Stroll down Karuizawa Ginzadori Street, and you’ll find plenty of traditional snacks to indulge in, ranging from pudding-flavoured dorayaki (mini pancake sandwich) and bright green wasabi buns to senbei (rice crackers).


When it comes to local specialties, Nagano is known for its soba. Its highlands are perfectly suited for growing buckwheat which is then mixed with fresh, clean water from the prefecture’s many mountains. You can sample soba at several famous restaurants in Karuizawa, including the high-end Kawakami An and the family-owned Kagimotoya. Besides the usual hot or cold soba, many regions in Nagano serve different types of soba not seen elsewhere. This includes Takato Soba which is served with grilled miso paste, while Toji Soba (served in central Nagano) is eaten like shabu-shabu where noodles are dipped – using a basket ladle – in a hotpot with vegetables.


Soba is often served with a dollop of wasabi on the side, and Daio Wasabi Farm in Azumino is Japan’s largest. You can tour the farm, where you can enjoy freshly-grated wasabi, as well as sample wasabi beer and wasabi soft cream.
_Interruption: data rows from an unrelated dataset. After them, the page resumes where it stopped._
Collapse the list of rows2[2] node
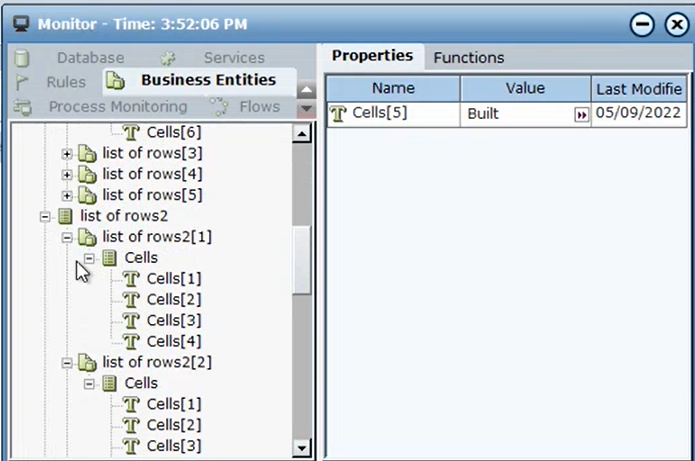 [67, 362]
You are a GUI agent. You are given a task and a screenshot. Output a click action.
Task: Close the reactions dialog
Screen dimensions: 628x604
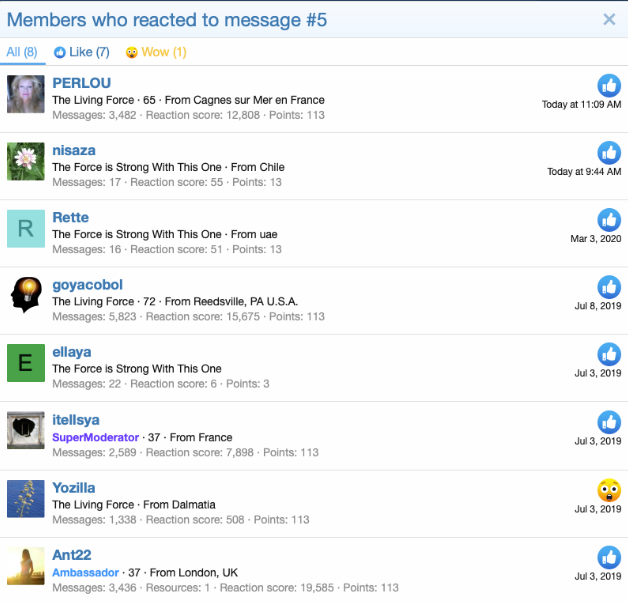coord(609,19)
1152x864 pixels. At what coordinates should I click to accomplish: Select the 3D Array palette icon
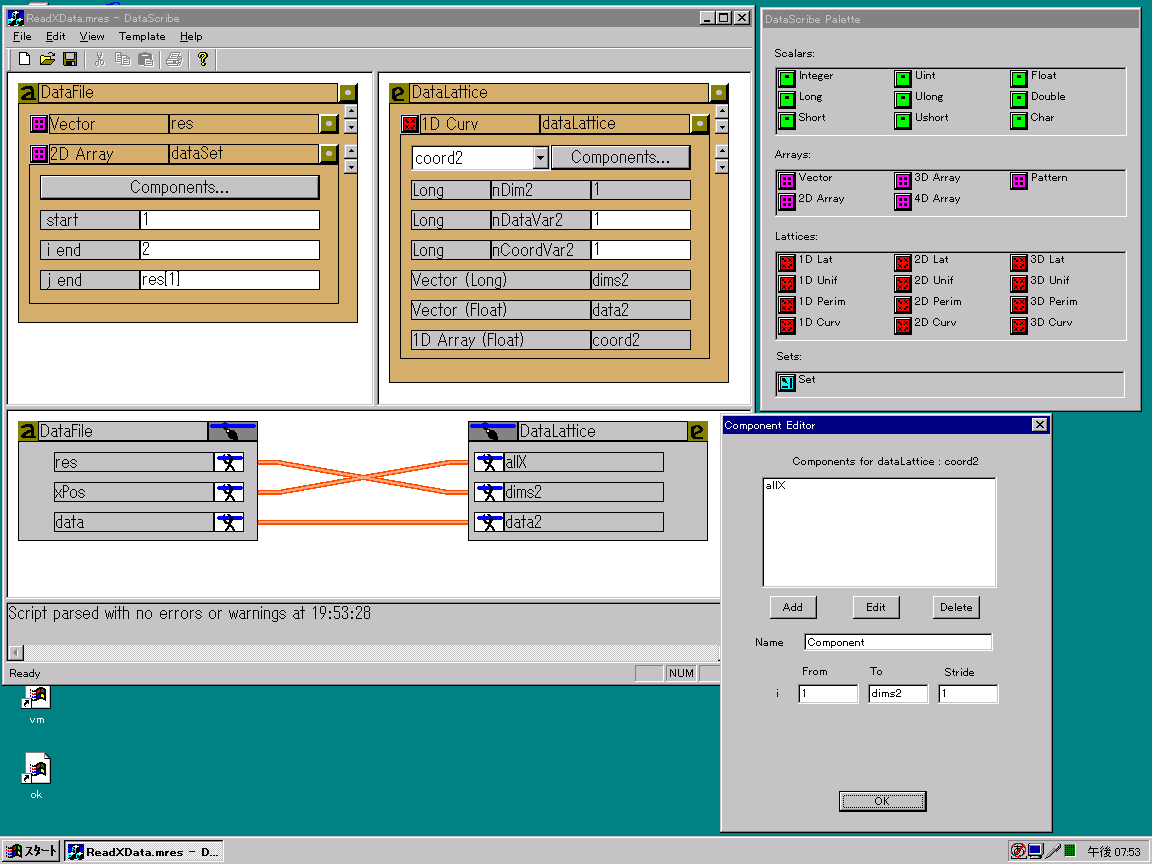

How do you get to Karuizawa?


From Tokyo Station, the Hokuriku Shinkansen takes you to Karuizawa Station in a little over an hour. Highway buses also ply the route from Tokyo (from multiple stations) to Karuizawa, taking about 3 hours. Most of Karuizawa’s attractions are within walking distance of the town, with the exception of Shiraito Falls and Usui Pass.